= Supplied text =
....
- Venue: Telmex Athletics Stadium
- Dates: October 24
- Competitors: 16 from 11 nations

Medalists
| Gold medal | Yarisley Silva | Cuba |
| Silver medal | Fabiana Murer | Brazil |
| Bronze medal | Becky Holliday | United States |

= Athletics at the 2011 Pan American Games – Women's pole vault =

The women's pole vault competition of the athletics events at the 2011 Pan American Games took place on the 24 of October at the Telmex Athletics Stadium. The defending Pan American Games champion is Fabiana Murer of Brazil.

==Records==
Prior to this competition, the existing world and Pan American Games records were as follows:

| World record | Yelena Isinbayeva (RUS) | 5.06 | Zürich, Switzerland | August 28, 2009 |
| Pan American Games record | Fabiana Murer (BRA) | 4.60 | Rio de Janeiro, Brazil | July 23, 2007 |

==Qualification==
Each National Olympic Committee (NOC) was able to enter up to two entrants providing they had met the minimum standard (3.50 meters) in the qualifying period (January 1, 2010 to September 14, 2011).

==Schedule==
Only a final was held. There was no qualification round.
....
= Data under study =
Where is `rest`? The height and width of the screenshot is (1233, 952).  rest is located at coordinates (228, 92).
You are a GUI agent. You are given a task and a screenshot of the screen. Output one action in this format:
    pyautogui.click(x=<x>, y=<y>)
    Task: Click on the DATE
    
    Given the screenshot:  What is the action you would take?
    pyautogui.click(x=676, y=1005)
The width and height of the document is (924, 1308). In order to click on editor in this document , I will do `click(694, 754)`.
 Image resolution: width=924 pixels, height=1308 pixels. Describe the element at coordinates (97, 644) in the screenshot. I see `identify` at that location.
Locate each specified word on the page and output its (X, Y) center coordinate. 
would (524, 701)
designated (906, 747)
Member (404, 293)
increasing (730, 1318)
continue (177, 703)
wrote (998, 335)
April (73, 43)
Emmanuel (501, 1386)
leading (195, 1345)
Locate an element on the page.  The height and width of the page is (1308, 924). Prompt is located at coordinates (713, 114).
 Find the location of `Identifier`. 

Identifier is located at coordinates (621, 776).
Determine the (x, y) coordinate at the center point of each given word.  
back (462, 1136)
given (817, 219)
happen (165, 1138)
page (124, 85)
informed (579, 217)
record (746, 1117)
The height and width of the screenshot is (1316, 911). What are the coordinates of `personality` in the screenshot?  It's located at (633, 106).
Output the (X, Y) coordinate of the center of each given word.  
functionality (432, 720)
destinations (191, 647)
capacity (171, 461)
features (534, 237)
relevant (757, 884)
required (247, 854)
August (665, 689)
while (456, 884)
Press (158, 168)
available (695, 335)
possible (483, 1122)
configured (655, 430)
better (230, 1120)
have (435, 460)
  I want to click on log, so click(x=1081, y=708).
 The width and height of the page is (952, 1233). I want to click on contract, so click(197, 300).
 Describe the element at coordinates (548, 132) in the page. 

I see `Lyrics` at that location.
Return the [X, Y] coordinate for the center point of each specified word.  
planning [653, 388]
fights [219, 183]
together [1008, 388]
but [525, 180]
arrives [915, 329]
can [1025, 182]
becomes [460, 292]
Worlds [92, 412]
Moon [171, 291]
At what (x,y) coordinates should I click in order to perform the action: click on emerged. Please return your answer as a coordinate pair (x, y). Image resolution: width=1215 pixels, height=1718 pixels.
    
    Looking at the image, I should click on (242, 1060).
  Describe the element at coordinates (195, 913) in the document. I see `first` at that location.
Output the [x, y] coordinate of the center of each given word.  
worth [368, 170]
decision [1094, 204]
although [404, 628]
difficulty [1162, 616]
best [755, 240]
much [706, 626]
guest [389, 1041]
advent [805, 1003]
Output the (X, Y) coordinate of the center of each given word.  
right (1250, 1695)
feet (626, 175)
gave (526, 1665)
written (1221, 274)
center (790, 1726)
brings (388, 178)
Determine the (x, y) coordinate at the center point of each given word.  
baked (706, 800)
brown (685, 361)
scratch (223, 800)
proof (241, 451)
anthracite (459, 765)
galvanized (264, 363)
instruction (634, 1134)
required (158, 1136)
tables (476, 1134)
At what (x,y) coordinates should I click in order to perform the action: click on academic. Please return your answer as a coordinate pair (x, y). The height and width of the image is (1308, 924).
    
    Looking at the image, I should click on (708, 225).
....
= What to do =
1 - Using the pole vault text, mark each statement yes or no and quote the words that decide it. (a) The competition took place at the Telmex Athletics Stadium on October 24. (b) Each National Olympic Committee could enter up to three entrants. (c) A qualification round was held before the final.
2 - Transcribe the stretch of the pole vault text from "The women's pole" through "September 14, 2011).".
3 - Answer from the pole vault text.
(a) Who won the bronze medal, and for which country?
(b) What minimum standard did entrants have to meet?
(c) Where was the world record set?

= Solutions by task =
1 -
(a) Yes: "took place on the 24 of October at the Telmex Athletics Stadium"
(b) No: "was able to enter up to two entrants"
(c) No: "There was no qualification round."

2 -
The women's pole vault competition of the athletics events at the 2011 Pan American Games took place on the 24 of October at the Telmex Athletics Stadium. The defending Pan American Games champion is Fabiana Murer of Brazil.

==Records==
Prior to this competition, the existing world and Pan American Games records were as follows:

| World record | Yelena Isinbayeva (RUS) | 5.06 | Zürich, Switzerland | August 28, 2009 |
| Pan American Games record | Fabiana Murer (BRA) | 4.60 | Rio de Janeiro, Brazil | July 23, 2007 |

==Qualification==
Each National Olympic Committee (NOC) was able to enter up to two entrants providing they had met the minimum standard (3.50 meters) in the qualifying period (January 1, 2010 to September 14, 2011).

3 -
(a) Becky Holliday, United States
(b) 3.50 meters
(c) Zürich, Switzerland